The rapid escalation of the crisis, coupled with the flagrant and irrational acceptance of improbable associations being formulated by the student activist groups, the fundamentalist newspaper, and the prominent citizens in the country, provides a platform for banning Footwear International's products. Should such a ban occur, the potential for shutting down the operations of the tannery and the shoe manufacturing plants is substantial. Other countries that have shown extreme nationalism and have cut ties with multinational firms have suffered egregious economic damage as a result. An important aspect of this incident is that a great number of Bangladesh citizens are employed by Footwear International whose jobs will be jeopardized or terminated if the incident is permitted to escalate to the point of driving the company out of business in Bangladesh. It is not simply a matter of carrying on without the foreign directors and managing director because the foreign investment that realized the development of Footwear International in Bangladesh could well pull its support.
Opportunities & Threats
The opportunities for Footwear International include a way forward that enables the company to articulate the benefits that the company brings to Bangladesh. This is important because the company's detractors are not discussing the many benefits created by having a foreign investment in Bangladesh of the size and caliber of Footwear International. The company has an opportunity to continue to educate its workers and local "partners" about the benefits of utilizing foreign investment to develop jobs and businesses, and then to insist that the labor and much of the management is carried out by local people.

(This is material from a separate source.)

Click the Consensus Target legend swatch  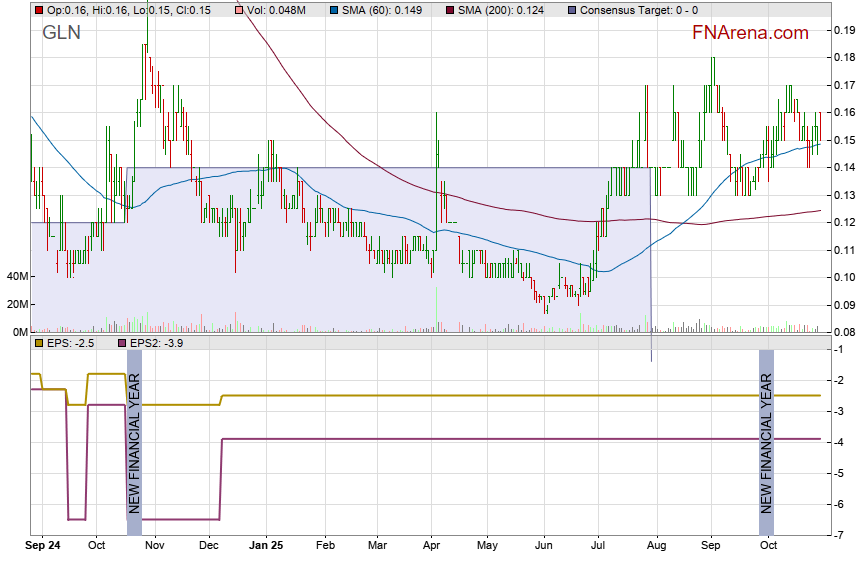(x=571, y=10)
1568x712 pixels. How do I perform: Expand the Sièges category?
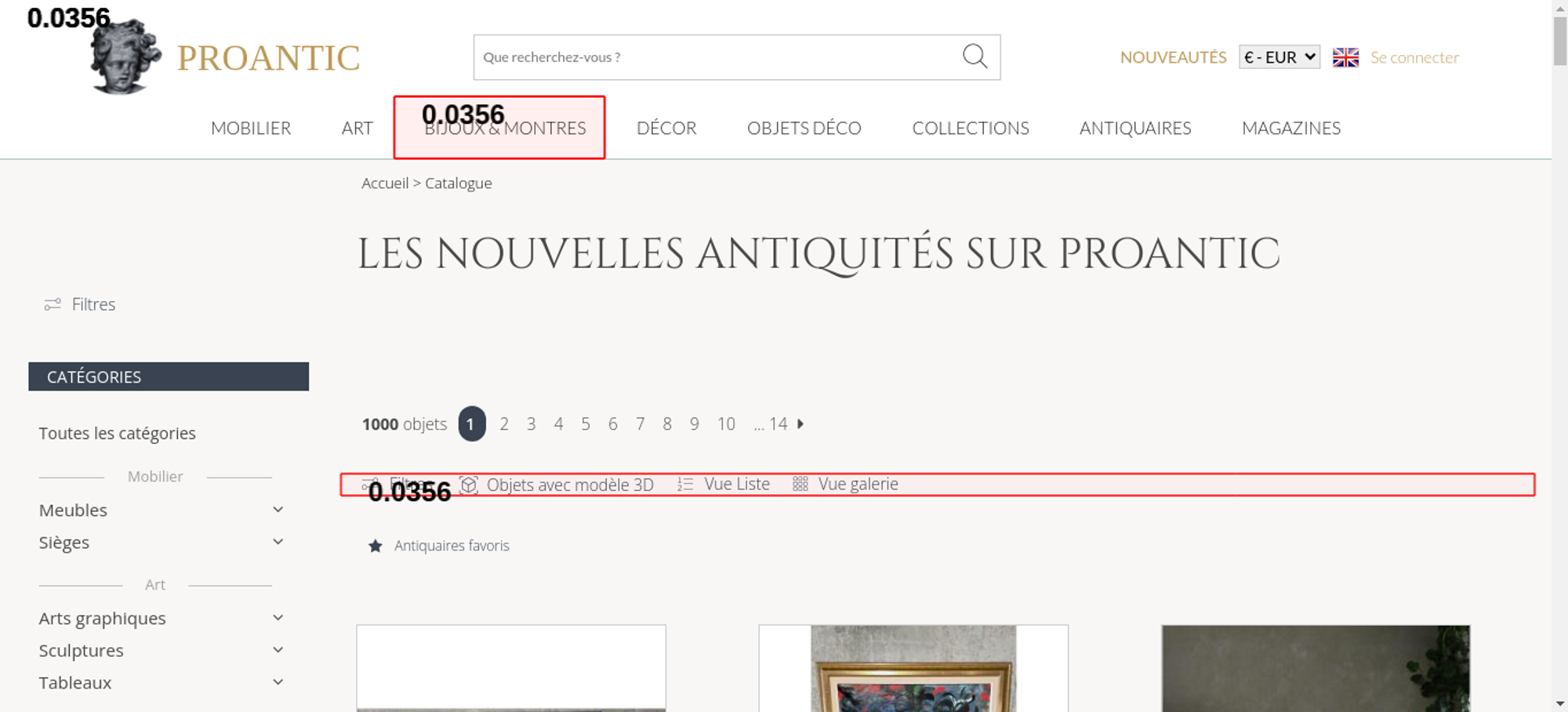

The threats to Footwear International include the dissolution of the company, with the possibility of not being able to recoup any of the investors' monies -- particularly funds that have been used to develop the physical plant and improvements to the land on which the tannery and the shoe manufacturing plant are sited. Further, the Officers and Directors of Footwear International in Bangladesh potentially face criminal charges for actions they did not take and for which they have been falsely accused.
Root Causes of Threats
The primary root causes of threats are discussed below and are listed here by way of introduction:
Government-sponsored nationalization of industries that is only gradually giving way to market competition;
Bangladesh is dominated by Muslims at a time when fundamental and radical Islamists are making their presence increasingly known, and who are frequently associated with terrorist activity.

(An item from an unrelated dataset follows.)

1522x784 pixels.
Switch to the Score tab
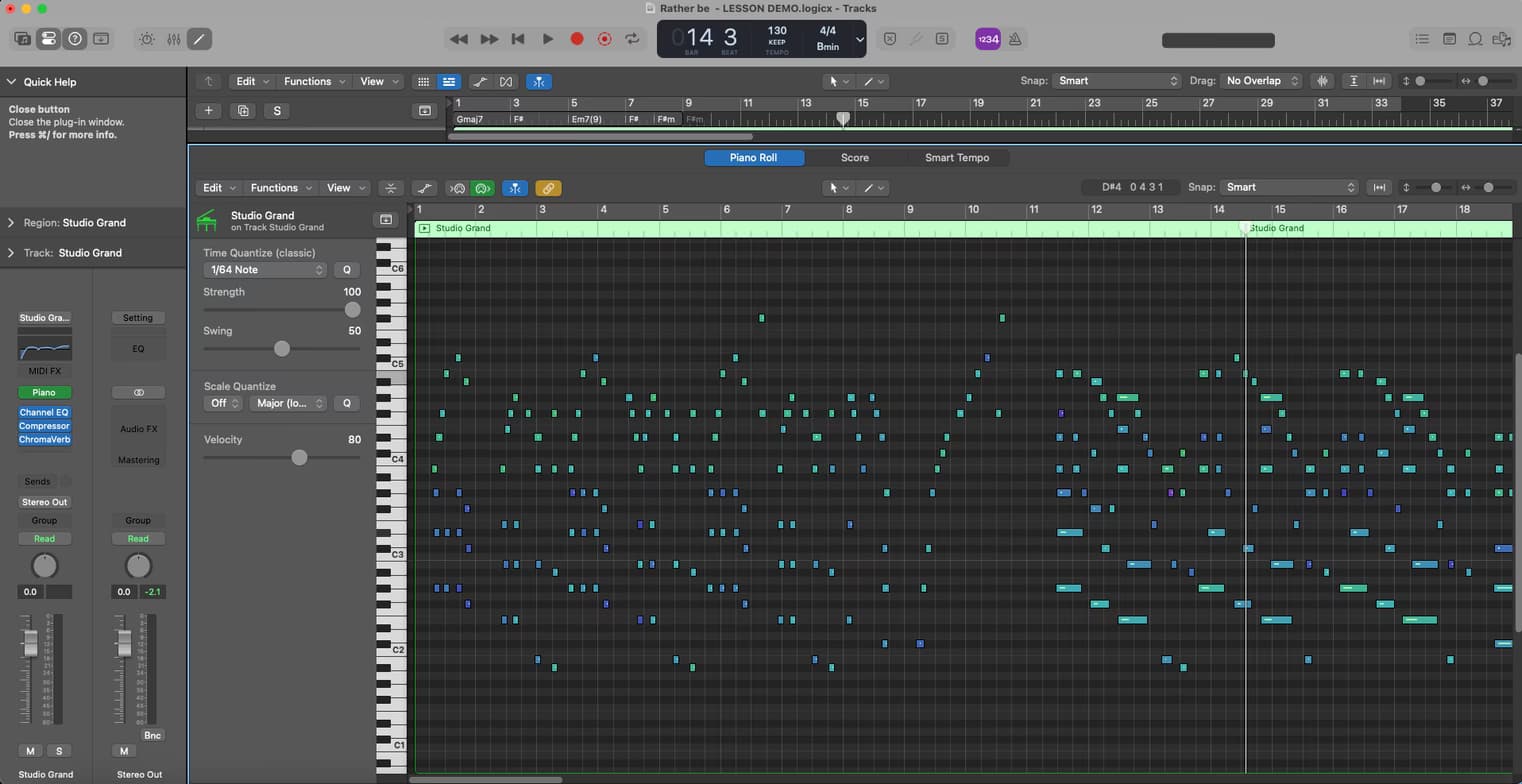click(854, 158)
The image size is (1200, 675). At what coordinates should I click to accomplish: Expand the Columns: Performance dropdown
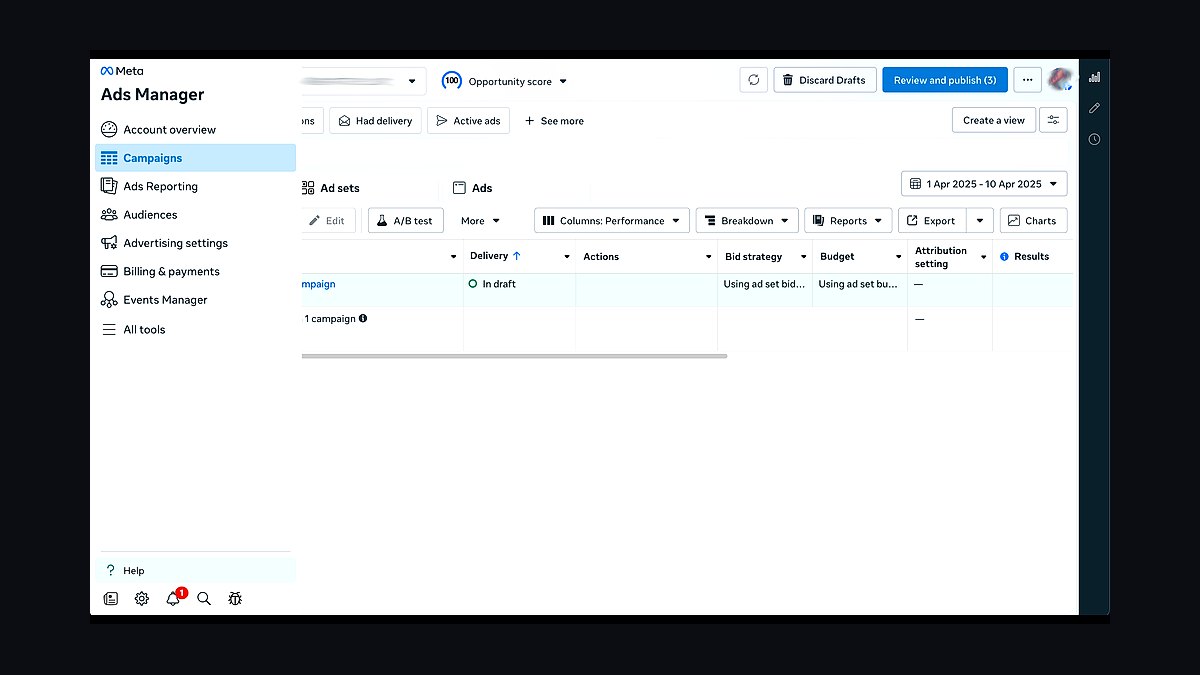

Following the war for independence in 1971, Bangladesh began to nationalize most of its industrial sector, which resulted in widespread economic stagnation and inefficiencies ("State Department," 2010). Private sector participation in the market economy began to influence economic development in late in 1975 ("State Department," 2010). Major portions of the banking and jute production sectors still remain under governmental control ("State Department," 2010). The privatization hold on industrial development, with its attendant inefficiencies, continues to be threat to economic development in Bangladesh ("State Department," 2010). The country's economic growth is also impacted by population growth, limited capital, and a continued resistance to development of Bangladesh's rich natural resources ("State Department," 2010). By the mid-1980s, limited signs of progress were being seen as Bangladesh's economic policies were directed at denationalizing public industries, instituting more budgetary discipline, and encouraging both private investment and private enterprise ("State Department," 2010). These turn-arounds were seen just prior to the incident in 1989 at Footwear International ("State Department," 2010).

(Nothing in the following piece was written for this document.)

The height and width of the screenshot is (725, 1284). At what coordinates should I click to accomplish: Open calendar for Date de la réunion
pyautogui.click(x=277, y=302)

Diversity is not deep in Bangladesh, a situation which can contribute to conflict between the majority and the minority groups as the majority strives to eradicate any diversity that is viewed as a threat to their beliefs, their changes for any level of prosperity, or their power ("State Department," 2010). Ethnic groups in Bangladesh consist of a 98% Bengali majority and 2% of non-Bengali Muslims and tribal groups ("State Department," 2010). The religions practiced in Bangladesh include Islam (with 83% of the county considers themselves to be Muslim, Hindu -- which stands at about 16% -- Christians, who make up 0.3%, and Buddhists who add about 0.6% to the overall mix ("State Department," 2010).
Research has been undertaken recently with an aim toward in-depth study of economic development in countries that have been characterized by political volatility and instability (Husain, 2009). One variable that comes under scrutiny is the impact and the opportunity provided by periods of stable, albeit, authoritarian regimes with regard to national reform and long-term economic performance (Husain, 2009). Another variable that may have important long-term impacts is the existence of an association with democratic world powers (Husain, 2009).
While it is important to avoid making spurious correlations between economic growth and authoritarian regimes, there is evidence that countries do experience a penalty in the aftermath of non-democratic regimes (Husain, 2009). These penalties often take the form of severe economic disruption, a complete lack of accountability, breakdowns in important institutions, and irrational policy reversals (Husain, 2009). Though it may seem entirely skewed, there is considerable "evidence" that "an orderly transition of power at regular intervals through a predictable democratic process is the least damaging means of keeping the economy moving on an even keel"…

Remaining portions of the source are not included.